Shared Multi-Host Storage for Docker and Data Volumes

Kevin Maschke · Jul 13, 2017

Hi!

I'm trying to come up with a design for a initially small-medium infrastructure that uses docker and shared multi-host storage, but I'm not entirely sure which option would suite best or be the most feasible...

I apologise if this is not the right forum for this thread, and if it should better go into the Docker forum...

The idea is to setup a Docker infrastructure with access to a shared storage on which all images, data and shared configuration files are to be stored.

Initially we would have 4 hosts, in two different locations/DCs (two hosts in each DC), and maybe in the future we'd add more. And we need all 4 hosts and all containers on these to have access to the same storage (using Data Volumes).

This storage is to store the following:

Docker images. The idea is to have one image on the storage, and be able to deploy multiple containers from the same image, avoiding the need to create the image multiple times.
Common/Static config files. The idea is that for some apps and containers running the same app, we have one set of configuration files on the storage, and all apps on the containers read the configuration from there. This way if we need to do a change to the configuration, we can change it just once to affect all apps on all containers.
Application Data. The idea is that Data generated by/within the apps is also stored on the shared storage, and accessible by other containers running the same app.

We've thought of two different ways of doing this:

Using a High Availability (HA) NFS server.
The idea would be to have either A) one NFS server in each DC, making one primary and replicating it on the other one, or B) two NFS servers in each DC, were Server A replicated Server B in DC1, and this is replicated to DC2.

HANFS Option A

HANFS Option B

Using Ceph
The idea would be to have either A) the Docker hosts setup as described initially, and another set of servers across the DCs to run Ceph, and have the Docker hosts and containers mount the location, or B) configure the Docker hosts to also run Ceph on a separate disk/partition.

Ceph Option A

The Ceph Option B is the one which seems best to us.

Ceph Option B

The storage would be setup in the following way:

Ceph Option B Storage Design

What do you guys think? Do you believe this is a viable option? Any better idea? Has anyone tried/done something like this?

Any comment/suggestion will be appreciated!

Thanks,
Kevin.

Evan · Jul 13, 2017

How is the link between the DC's in terms of latency and throuput ?
This type of setup can be difficult in 2 DC's connected with private dark fiber, over the internet with vpn's etc I am not sure you will win with ceph even if it looks like the best solution in many ways.
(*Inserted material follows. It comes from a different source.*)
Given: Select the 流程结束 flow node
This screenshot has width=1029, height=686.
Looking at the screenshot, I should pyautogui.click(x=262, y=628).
Kevin Maschke · Jul 13, 2017

Evan said:
How is the link between the DC's in terms of latency and throuput ?
This type of setup can be difficult in 2 DC's connected with private dark fiber, over the internet with vpn's etc I am not sure you will win with ceph even if it looks like the best solution in many ways.

Thanks for your response Evan!

The link between DC's is... let's say "normal". It's not a 10Gbs link, hell, not even 1Gbs. That is one of the thinks I had in mind too when I started looking into this. In our case it would be a case of setting it up and testing it to see if it is usable or if we have to think about either improving connectivity, or changing the plan.

I am also not 100% sure yet if Ceph is the best option, but it does look like the best option compared to other's we've looked at. Do you have any other recommendation or idea?

Regards,
Kevin.

_alex · Jul 13, 2017

Isn't this exactly where DRBD shines with Option A or B ?
But if the link is 'not even 1Gbs' you will surely get massive problems with whatever Option you choose.
As this is obviously WAN/routed through public net, you can expect that the link is not always reliable.
There might be no route / a wrong route between the DC just for a few hundred ms or a few seconds for several reasons.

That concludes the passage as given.